In [0]:
%sql
--Padronizar um catalogo com o nome do dado
CREATE CATALOG IF NOT EXISTS bh;
CREATE SCHEMA  IF NOT EXISTS bh.mobilidade;

-- Criar um Volume para armazenamento dos dados. 
CREATE VOLUME IF NOT EXISTS bh.mobilidade.data_mobility_bh
COMMENT 'Mobilidade Urbana BH (Bronze/Silver/Gold)';


In [0]:
#biblioteca
import requests
from pyspark.sql.functions import current_timestamp, lit
import os


In [0]:
#Configuração dso volumes e apontando na variavel o local do csv. 
catalog = "bh"
schema  = "mobilidade"
volume  = "data_mobility_bh"

base_path   = f"/Volumes/{catalog}/{schema}/{volume}"
raw_dir     = f"{base_path}/bronze/raw"
parquet_dir = f"{base_path}/bronze/parquet"

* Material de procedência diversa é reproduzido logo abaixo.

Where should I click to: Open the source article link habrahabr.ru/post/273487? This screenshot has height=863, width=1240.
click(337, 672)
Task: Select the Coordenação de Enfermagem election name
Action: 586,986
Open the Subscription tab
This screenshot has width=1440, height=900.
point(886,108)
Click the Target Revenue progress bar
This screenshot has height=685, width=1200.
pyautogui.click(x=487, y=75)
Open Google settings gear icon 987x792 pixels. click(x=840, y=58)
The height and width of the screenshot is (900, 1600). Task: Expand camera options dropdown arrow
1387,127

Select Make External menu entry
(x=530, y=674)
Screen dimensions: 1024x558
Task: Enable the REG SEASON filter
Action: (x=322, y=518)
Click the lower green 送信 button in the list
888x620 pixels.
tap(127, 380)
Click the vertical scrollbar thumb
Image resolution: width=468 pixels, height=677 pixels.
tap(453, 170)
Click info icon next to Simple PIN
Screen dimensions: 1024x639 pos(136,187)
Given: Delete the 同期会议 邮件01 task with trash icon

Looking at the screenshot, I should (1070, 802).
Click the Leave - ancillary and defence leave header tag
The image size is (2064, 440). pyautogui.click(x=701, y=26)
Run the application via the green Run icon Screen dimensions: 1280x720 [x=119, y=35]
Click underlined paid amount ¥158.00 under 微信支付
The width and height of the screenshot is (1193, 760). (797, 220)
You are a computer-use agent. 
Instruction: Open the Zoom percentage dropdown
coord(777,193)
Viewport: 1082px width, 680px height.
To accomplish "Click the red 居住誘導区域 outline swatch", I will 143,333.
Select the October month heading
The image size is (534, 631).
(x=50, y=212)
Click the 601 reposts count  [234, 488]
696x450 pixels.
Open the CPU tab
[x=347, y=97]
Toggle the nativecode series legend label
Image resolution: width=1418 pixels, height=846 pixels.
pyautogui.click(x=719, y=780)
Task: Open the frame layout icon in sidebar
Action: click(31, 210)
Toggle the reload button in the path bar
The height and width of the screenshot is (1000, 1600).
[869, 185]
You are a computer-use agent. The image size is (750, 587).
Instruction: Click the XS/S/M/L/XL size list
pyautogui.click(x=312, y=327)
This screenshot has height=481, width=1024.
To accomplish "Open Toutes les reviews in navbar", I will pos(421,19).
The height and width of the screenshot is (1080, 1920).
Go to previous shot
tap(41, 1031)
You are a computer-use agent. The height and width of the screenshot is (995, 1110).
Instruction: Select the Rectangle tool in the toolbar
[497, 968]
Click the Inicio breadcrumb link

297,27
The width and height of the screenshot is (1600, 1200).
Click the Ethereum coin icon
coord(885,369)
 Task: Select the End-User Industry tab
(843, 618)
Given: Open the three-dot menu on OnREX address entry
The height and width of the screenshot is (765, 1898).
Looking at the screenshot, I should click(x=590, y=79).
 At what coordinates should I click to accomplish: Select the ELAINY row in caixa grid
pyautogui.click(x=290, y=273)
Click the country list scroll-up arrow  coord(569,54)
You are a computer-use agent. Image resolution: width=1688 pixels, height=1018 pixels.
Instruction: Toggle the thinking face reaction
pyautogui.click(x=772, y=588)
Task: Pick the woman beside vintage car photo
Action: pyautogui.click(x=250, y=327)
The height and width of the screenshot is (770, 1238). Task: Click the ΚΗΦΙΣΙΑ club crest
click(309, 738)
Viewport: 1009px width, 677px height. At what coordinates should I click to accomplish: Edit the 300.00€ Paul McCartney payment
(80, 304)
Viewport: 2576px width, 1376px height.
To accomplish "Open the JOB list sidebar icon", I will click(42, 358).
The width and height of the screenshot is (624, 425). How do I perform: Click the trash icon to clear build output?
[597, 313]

file_name = "mco-09-2025.csv"
local_csv = f"{raw_dir}/{file_name}"

url = ("https://ckan.pbh.gov.br/dataset/7ae4d4b4-6b52-4042-b021-0935a1db3814/"
       "resource/123b7a8a-ceb1-4f8c-9ec6-9ce76cdf9aab/download/mco-09-2025.csv")

In [0]:
#Criação de pasta para armazenamento
os.makedirs(raw_dir, exist_ok=True)
os.makedirs(parquet_dir, exist_ok=True)

In [0]:
# realizar downlaod e verificar se obteve algum erro durante a request. 
resp = requests.get(url, headers={"User-Agent": "Mozilla/5.0"}, timeout=60)
resp.raise_for_status()

with open(local_csv, "wb") as f:
    f.write(resp.content)

In [0]:
# Leitura do csv com spark 
df_bronze = (
    spark.read
    .option("header", "true")
    .option("inferSchema", "true")
    .csv(local_csv)
    .withColumn("ingestion_timestamp", current_timestamp())
    .withColumn("source_file", lit(file_name))
)

In [0]:
#Salvando o parquet na camada bronze. 
(df_bronze.write
    .mode("overwrite")
    .parquet(parquet_dir)
)